* [Given text]:
┄┄┄┄┄┄

Monday, February 11, 2008

Light and Color in the Outdoors


More than the usual number of rainbows, halos, green flashes, falls of blue snow, and unusual sunsets took place today. Or they should have, given that February 12th is the anniversary of Marcel Minnaert, author of Light and Color in the Outdoors.

I first came across Minnaert in the Physics section of a Tokyo bookshop. The gaudy sunset on the cover caught my eye. I leafed through the book. Hmm. Chapter One: why your shadow is sharp-edged at your feet and fuzzy at your head, and other subtleties; Chapter Two: why the reflection of a scene is not the same as the original, leavened by an account of a shooting competition in Austria where the competitors aim at the reflection of the target and not the target itself; Chapter Four: mirages everywhere from the icecap to the desert; Chapter Five: measuring the intensity and brightness of light, with an excursion on the opacity of forests; Chapter Ten: halos, coronas, and why the sky is darker between the primary and secondary arcs of a rainbow (see picture below) …



Fascinating stuff, but the tab was a staggering $80 dollars. At that price, perhaps I could afford to remain ignorant of twilight phenomena (Chapter Eleven) or lake colours (Chapter Twelve). Next day, I was back. When it comes to crepuscular apparitions, it would be a crime to keep oneself, as it were, in the dark. Fortunately, the book was still there. Soon it was propped on my breakfast table and I was soaking up fogbows, green flashes, and noctilucent clouds with every pot of coffee. (But, Professor Minnaert, is it really true that rainbows tremble and blur as the soundwaves of a thunderclap pass through them....?)

┄┄┄┄┄┄

* [Data block]:

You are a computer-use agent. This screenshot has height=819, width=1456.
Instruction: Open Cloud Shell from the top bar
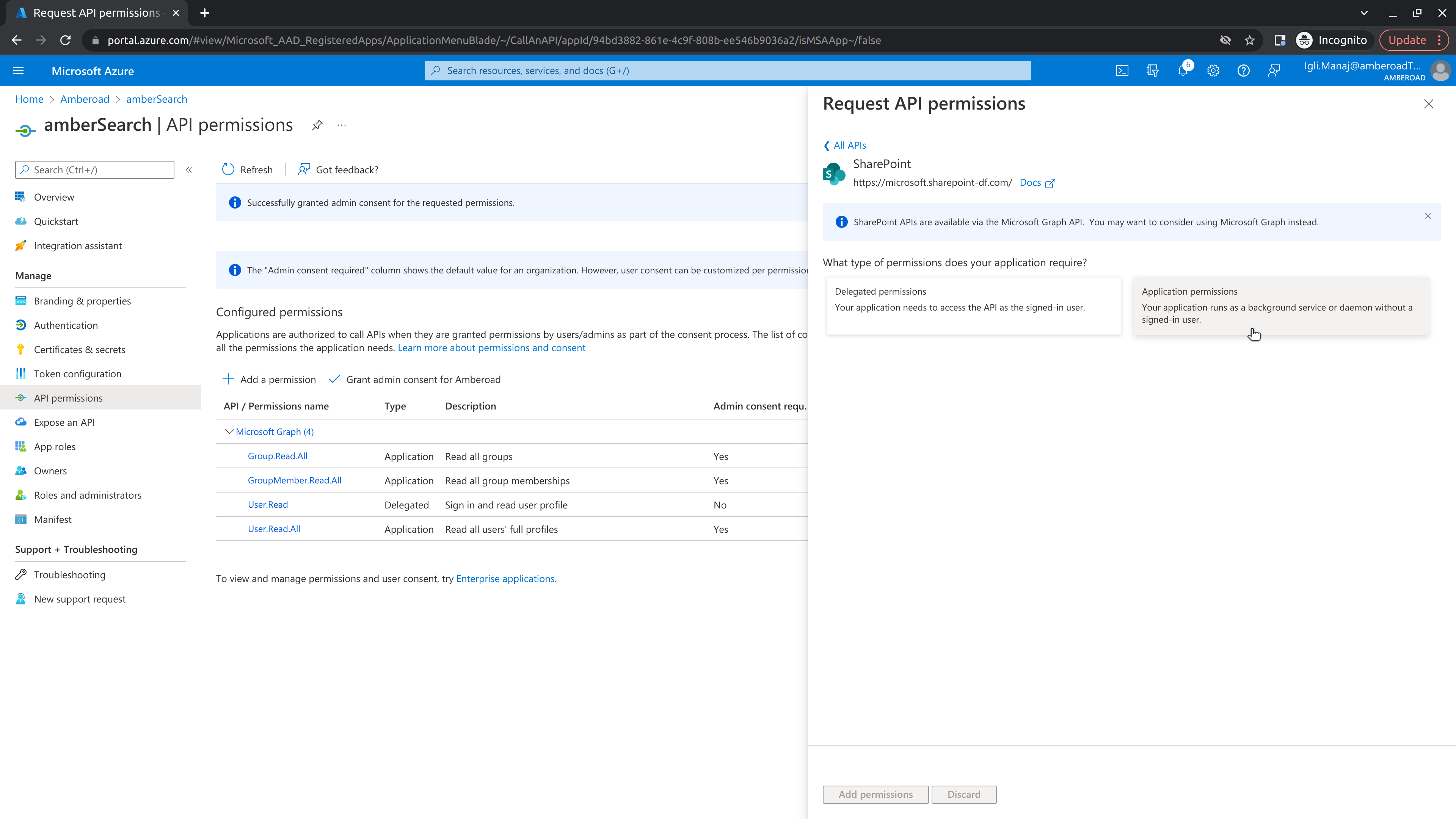pos(1122,71)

┄┄┄┄┄┄

* [Tasks for this exercise]:
**1.** Answer from the post about Light and Color in the Outdoors:
(a) Which date is given as Marcel Minnaert's anniversary?
(b) Where did the writer first come across the book?
(c) Which chapter deals with twilight phenomena?
**2.** Carry on the post about Light and Color in the Outdoors from the point where it stops.
The material is separate from the post about Light and Color in the Outdoors.

* [Answers to the exercises]:
**1.**
(a) February 12th.
(b) In the Physics section of a Tokyo bookshop.
(c) Chapter Eleven.

**2.**
Truly, Minnaert provides a rich diet. The science - yes, with equations - is washed down with quotations from the length and breadth of European literature. Goethe and Ruskin put in frequent appearances. Schiller (from William Tell) is called up to describe a moonbow (“Yes truly/A rainbow in the middle of the night…”) Education was clearly less compartmentalized in Minnaert’s day.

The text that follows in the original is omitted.